Warga yang melanggar semua peraturan itu bisa didenda sampai 18.000 dolar.
Institut Nasional untuk Penelitian Air dan Atmosfir mengatakan kawasan utara kini dalam keadaan paling kering sejak tahun 1950-an. Meskipun banyak warga Selandia Baru menyalahkan perubahan iklim, lainnya beranggapan ini hanya bagian dari siklus alami.
Apapun itu, Norm Bryan, yang mengelola pertanian ternak di utara Kaitaia, mengatakan kemarau ini merupakan keprihatinan nyata. Kata Bryan, di daerah mereka selama 4,5 bulan ini belum pernah turun hujan lebat. "Mungkin ini memang tidak seburuk seperti yang terjadi di Australia," katanya, "tetapi di daerah utara Selandia Baru hal itu cukup buruk."
Para petani kini diberi petunjuk cara menyiapkan tanah dan ternak mereka dalam menghadapi kondisi yang kering.
Produksi susu di daerah itu kini turun sebanyak 40 persen. Kondisi kekeringan ini juga menyebabkan masalah bagi populasi kiwi di sana.

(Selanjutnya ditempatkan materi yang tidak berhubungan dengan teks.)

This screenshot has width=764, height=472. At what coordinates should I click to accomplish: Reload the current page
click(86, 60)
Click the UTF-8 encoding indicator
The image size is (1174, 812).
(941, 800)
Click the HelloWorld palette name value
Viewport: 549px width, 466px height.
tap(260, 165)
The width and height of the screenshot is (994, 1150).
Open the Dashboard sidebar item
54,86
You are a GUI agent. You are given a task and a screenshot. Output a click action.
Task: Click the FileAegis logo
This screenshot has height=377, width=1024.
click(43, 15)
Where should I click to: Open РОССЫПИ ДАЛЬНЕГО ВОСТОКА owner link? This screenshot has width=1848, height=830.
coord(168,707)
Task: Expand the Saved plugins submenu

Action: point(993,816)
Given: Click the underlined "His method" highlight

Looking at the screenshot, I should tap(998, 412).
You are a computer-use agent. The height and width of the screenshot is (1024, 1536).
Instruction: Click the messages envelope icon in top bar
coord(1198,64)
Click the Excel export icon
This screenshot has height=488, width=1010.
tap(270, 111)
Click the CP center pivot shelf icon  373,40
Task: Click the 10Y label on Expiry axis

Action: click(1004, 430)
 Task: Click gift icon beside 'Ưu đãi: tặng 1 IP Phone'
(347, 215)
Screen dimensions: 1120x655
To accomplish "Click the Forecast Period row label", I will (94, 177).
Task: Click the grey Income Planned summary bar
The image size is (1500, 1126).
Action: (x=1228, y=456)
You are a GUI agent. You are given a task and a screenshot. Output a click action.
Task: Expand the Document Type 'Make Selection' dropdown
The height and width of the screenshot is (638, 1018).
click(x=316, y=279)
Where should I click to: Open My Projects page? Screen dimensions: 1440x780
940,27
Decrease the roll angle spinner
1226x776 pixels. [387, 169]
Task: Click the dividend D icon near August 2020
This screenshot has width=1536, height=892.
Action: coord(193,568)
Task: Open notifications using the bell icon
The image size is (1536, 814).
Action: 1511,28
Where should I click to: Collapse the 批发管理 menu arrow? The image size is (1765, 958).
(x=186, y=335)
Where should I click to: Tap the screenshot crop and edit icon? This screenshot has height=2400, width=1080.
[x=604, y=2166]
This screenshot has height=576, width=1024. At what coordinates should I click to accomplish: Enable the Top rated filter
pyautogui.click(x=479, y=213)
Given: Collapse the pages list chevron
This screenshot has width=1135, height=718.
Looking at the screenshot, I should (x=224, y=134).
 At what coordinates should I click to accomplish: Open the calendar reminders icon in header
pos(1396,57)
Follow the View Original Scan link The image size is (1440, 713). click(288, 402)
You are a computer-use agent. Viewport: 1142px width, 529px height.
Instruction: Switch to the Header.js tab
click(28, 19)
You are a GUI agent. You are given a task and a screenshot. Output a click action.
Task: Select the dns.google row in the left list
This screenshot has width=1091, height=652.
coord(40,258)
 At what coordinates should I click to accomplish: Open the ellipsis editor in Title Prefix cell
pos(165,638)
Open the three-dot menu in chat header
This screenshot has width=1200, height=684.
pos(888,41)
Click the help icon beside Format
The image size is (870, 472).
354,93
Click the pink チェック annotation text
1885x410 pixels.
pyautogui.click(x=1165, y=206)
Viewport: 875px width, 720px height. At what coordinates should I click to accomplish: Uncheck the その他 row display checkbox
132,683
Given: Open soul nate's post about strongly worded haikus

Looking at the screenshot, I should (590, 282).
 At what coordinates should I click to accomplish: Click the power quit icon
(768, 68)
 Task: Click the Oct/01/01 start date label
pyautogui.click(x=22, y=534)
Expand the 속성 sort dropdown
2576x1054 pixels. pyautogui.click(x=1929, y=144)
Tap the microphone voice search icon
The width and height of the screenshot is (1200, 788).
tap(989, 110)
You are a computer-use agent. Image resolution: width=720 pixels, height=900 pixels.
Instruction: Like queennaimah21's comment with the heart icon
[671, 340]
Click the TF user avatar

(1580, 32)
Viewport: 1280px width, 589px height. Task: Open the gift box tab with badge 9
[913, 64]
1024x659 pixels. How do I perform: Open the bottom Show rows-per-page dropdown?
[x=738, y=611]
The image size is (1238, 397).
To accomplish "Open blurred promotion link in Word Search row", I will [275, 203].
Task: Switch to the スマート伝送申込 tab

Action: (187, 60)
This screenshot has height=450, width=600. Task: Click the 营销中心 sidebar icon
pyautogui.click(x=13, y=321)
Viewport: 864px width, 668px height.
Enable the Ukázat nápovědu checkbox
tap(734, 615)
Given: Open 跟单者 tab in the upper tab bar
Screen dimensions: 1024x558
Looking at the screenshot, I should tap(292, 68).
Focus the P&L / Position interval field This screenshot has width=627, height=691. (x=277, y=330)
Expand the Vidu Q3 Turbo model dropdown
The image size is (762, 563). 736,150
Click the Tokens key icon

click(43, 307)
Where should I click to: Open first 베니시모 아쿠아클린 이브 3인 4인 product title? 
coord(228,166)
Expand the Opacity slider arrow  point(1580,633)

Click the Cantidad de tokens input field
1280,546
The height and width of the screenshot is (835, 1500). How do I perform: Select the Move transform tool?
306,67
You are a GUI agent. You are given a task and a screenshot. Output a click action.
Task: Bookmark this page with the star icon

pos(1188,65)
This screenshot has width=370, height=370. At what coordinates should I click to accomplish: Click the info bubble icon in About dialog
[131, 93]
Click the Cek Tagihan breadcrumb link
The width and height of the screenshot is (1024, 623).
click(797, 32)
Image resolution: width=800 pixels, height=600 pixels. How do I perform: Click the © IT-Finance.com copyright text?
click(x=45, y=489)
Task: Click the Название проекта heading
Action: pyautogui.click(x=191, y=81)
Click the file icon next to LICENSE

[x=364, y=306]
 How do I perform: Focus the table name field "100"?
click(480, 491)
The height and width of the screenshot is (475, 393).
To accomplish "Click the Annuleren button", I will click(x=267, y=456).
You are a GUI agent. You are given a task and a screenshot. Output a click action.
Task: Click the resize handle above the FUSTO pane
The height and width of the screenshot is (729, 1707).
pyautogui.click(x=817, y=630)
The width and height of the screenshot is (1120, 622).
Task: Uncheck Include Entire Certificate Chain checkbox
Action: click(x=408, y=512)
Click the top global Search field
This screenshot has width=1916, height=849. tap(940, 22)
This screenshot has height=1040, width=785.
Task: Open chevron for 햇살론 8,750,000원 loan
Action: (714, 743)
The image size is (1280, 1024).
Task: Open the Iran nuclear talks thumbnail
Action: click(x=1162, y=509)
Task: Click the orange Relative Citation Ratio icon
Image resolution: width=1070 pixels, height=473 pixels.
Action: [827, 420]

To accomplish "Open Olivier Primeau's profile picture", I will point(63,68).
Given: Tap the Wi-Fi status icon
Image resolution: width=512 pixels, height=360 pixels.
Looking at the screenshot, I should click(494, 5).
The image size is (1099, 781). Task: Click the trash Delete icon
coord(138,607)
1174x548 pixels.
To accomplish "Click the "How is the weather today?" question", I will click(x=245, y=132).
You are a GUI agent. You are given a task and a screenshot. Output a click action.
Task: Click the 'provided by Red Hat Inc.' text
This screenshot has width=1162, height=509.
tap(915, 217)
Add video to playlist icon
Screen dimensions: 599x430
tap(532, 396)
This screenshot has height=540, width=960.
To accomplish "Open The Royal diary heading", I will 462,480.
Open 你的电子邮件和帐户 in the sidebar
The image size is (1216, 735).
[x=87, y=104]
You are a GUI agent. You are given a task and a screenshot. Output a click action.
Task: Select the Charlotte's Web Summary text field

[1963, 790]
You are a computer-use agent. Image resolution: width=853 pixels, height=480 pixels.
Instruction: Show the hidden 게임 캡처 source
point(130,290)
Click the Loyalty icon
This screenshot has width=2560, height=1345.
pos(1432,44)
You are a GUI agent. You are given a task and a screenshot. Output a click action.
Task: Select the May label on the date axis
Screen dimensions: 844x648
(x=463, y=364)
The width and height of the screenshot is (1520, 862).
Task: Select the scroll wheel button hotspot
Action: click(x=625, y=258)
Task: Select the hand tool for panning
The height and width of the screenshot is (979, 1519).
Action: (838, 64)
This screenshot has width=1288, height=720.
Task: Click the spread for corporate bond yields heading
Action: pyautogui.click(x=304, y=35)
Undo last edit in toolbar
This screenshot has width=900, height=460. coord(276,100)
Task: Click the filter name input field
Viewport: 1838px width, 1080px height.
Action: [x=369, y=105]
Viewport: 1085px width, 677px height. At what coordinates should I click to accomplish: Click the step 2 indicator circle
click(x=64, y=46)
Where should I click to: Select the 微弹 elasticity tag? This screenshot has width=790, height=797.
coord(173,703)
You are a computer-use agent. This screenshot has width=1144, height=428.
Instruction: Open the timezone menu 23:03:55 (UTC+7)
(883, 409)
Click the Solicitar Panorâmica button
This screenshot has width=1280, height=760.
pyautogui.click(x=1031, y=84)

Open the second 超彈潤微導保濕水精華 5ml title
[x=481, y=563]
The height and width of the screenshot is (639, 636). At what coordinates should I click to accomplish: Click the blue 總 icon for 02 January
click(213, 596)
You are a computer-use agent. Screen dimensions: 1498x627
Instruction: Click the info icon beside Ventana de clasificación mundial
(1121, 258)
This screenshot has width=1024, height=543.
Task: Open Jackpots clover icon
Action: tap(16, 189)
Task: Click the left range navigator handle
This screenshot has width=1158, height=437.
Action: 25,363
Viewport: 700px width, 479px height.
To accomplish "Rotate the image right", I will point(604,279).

Burung ini yang aktifnya di malam hari kini terpaksa mencari air dan makanan pada siang hari, dan membuat spesies yang tidak bisa terbang itu terekspos ke predator.
Selandia Baru biasanya menikmati curah hujan yang bisa diandalkan, tetapi beberapa bagian di negara Pasifik Selatan yang berpenduduk lebih dari empat juta orang itu mengalami beberapa kali kemarau dalam beberapa tahun ini.